I’m sorry to say that clarity hasn’t arrived yet. Apologies if you’re trying to post from your phone and that’s why you can’t type more than one sentence. But what are you unsure about, exactly and in some detail?
Nah I wouldn’t go that far. Even though I think the politics of the movement in the US is a ploy to get around the constitution, I don’t believe any individual ID proponent would lie about what they personally believe if you were to ask them directly. At worst I think they’d just refuse to answer, but I would actually expect most of them to be forthright about their own beliefs if you just ask nicely. Heck, they might even say it with a certain amount of pride.
Not true. I’d say that at least half of the prominent IDers are up front about their beliefs. Nelson, Behe, Bechly, and Ross all come to mind. Meyer and Dembski are coy. ID is a big tent, but many of them are clear about just where in the tent they stand.
The essence of calling out the religious presuppositions of ID proponents who remain unmoved by the serious evidence for evolution is to show that their position is resistant to any form of sound evidence. There is no intention, at least for me, to change anyone’s mind.
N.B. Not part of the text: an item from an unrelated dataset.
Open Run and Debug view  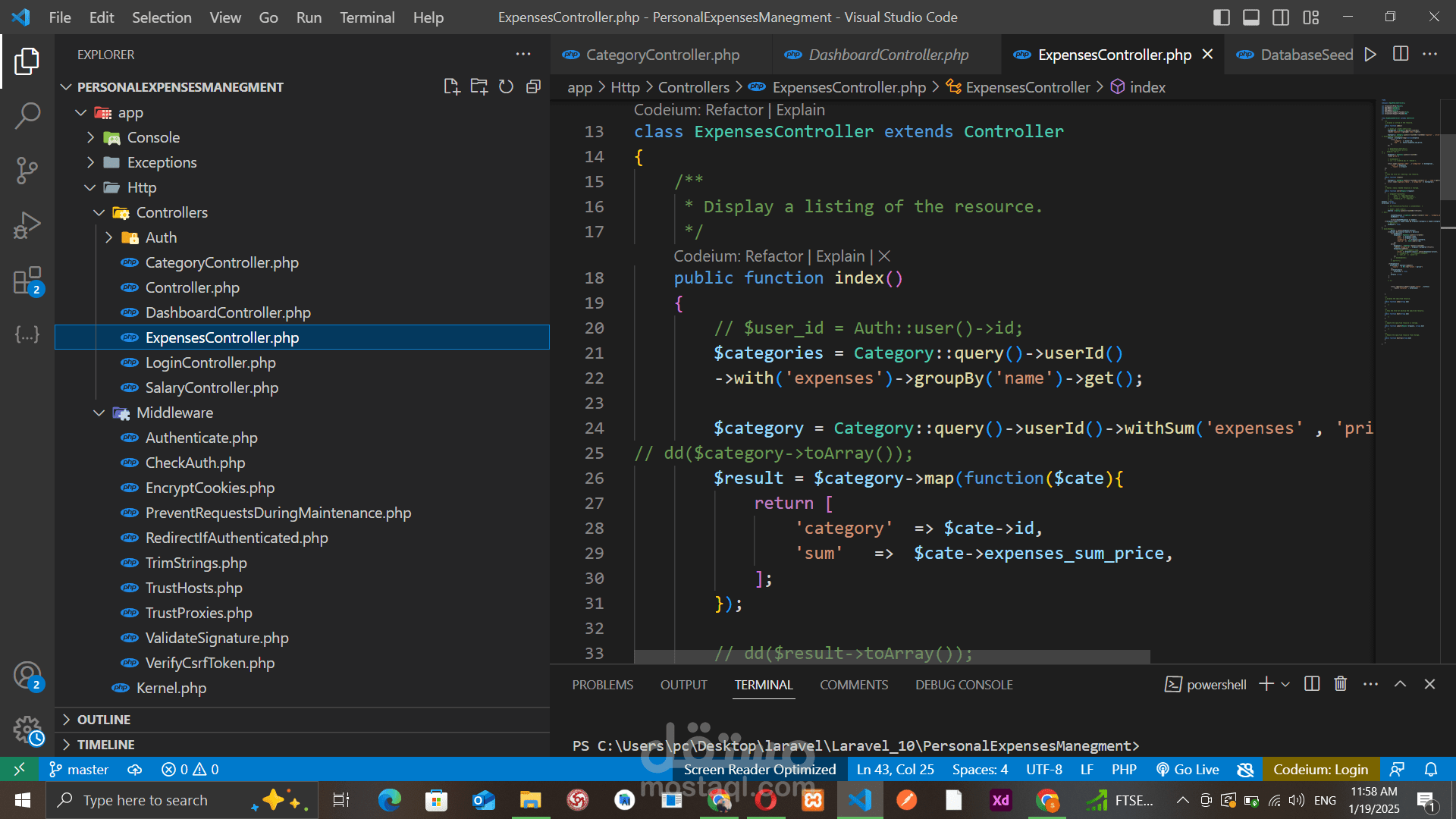pyautogui.click(x=27, y=225)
The Origin(s) of life, universal common decent, the exact mechanics of evolution, How to exactly square design with evolution the. And I should provide a bit of background info Faith and science discussion has been an fascination of mine since high school I had it a point to learn the other side I don’t want to be overly dogmatic in my beliefs on evolution I listen to Biologos’s podcast The language of God I listened to the peaceful science podcast when it was a thing and occasionally Reasons to believe and discovery institute’s ID the future I read more than a few Intelligent Design books
But I want to read more evolutionary creation books as well, I want to be as well versed on this topic I just want to learn more about this topic
While one can learn a bit of biology from reading books which are about particular ways of fitting religious beliefs and biological observations together, it’s not the best way to go about it. The best course is to try to learn as much as you can about biology in places where religion is nowhere near the discussion: neither as something being disparaged nor as something being supported. Let biology speak for itself. Read a nice college textbook on the diversity of the vertebrates, or some such thing. Surely the facts of biology are what they are, whatever one might imagine the philosophical or theological implications of those facts to be. And surely those facts are where a correct understanding of the relationship between biology and religion, or indeed between biology and anything else, begins.
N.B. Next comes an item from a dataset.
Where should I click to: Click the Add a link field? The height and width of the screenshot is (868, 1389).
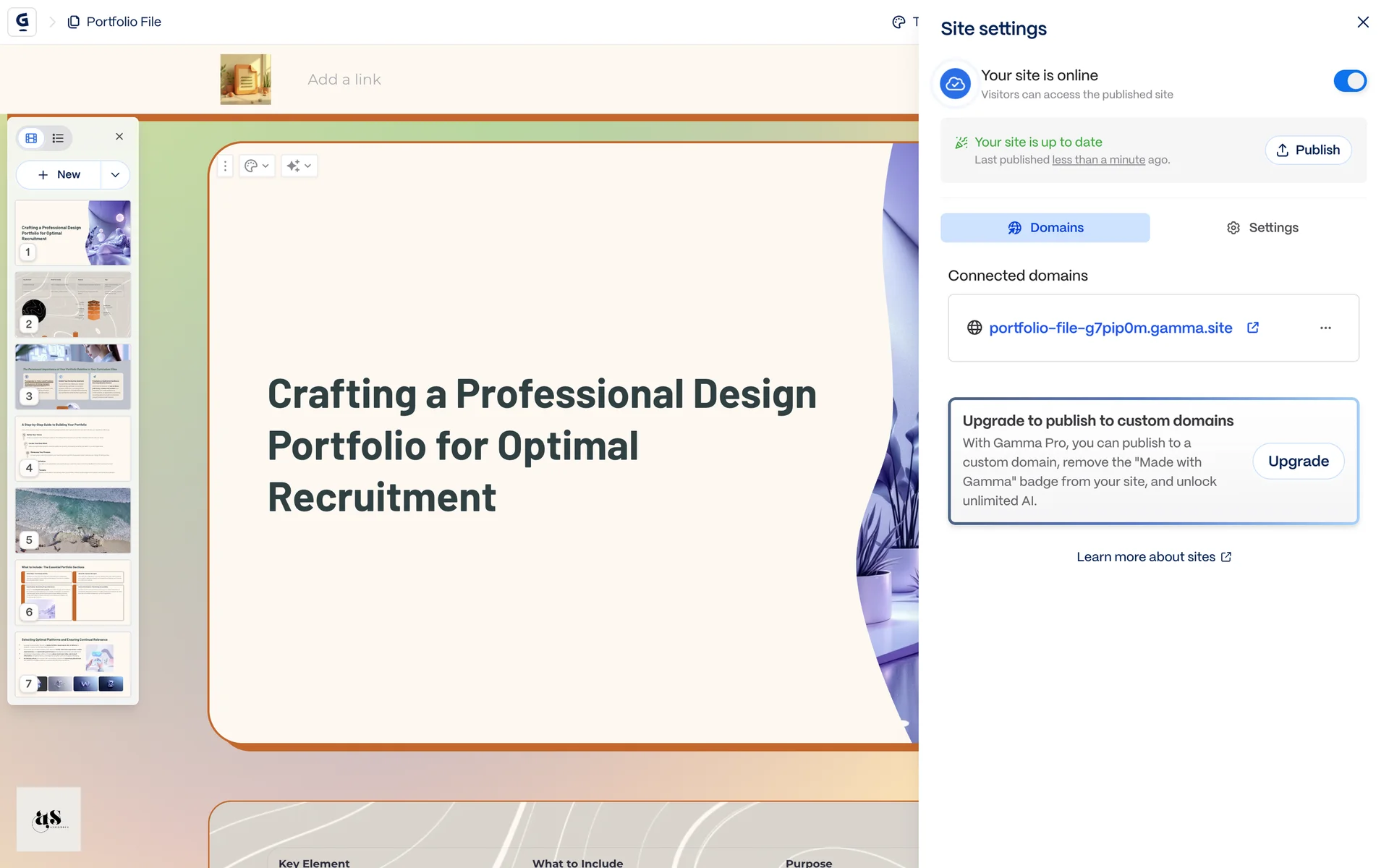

I say this because watching people talk about this stuff for years and years has led me to think that there are a lot of people who do not read anything by anyone who doesn’t have an axe to grind. Books about biology by biologists almost always have one mission: helping you understand the particular biological phenomena under discussion. There’s time to go into the spin room after, if one must, to figure out how to weave that particular thread into one’s own particular version of existentialism, Mithraism or whatever-the-hell later. But getting that thread right in the first place is very important.
I do not understand what this was a response to or what it means. Can’t you try to be clearer and more complete? Using complete sentences with subjects and verbs might help.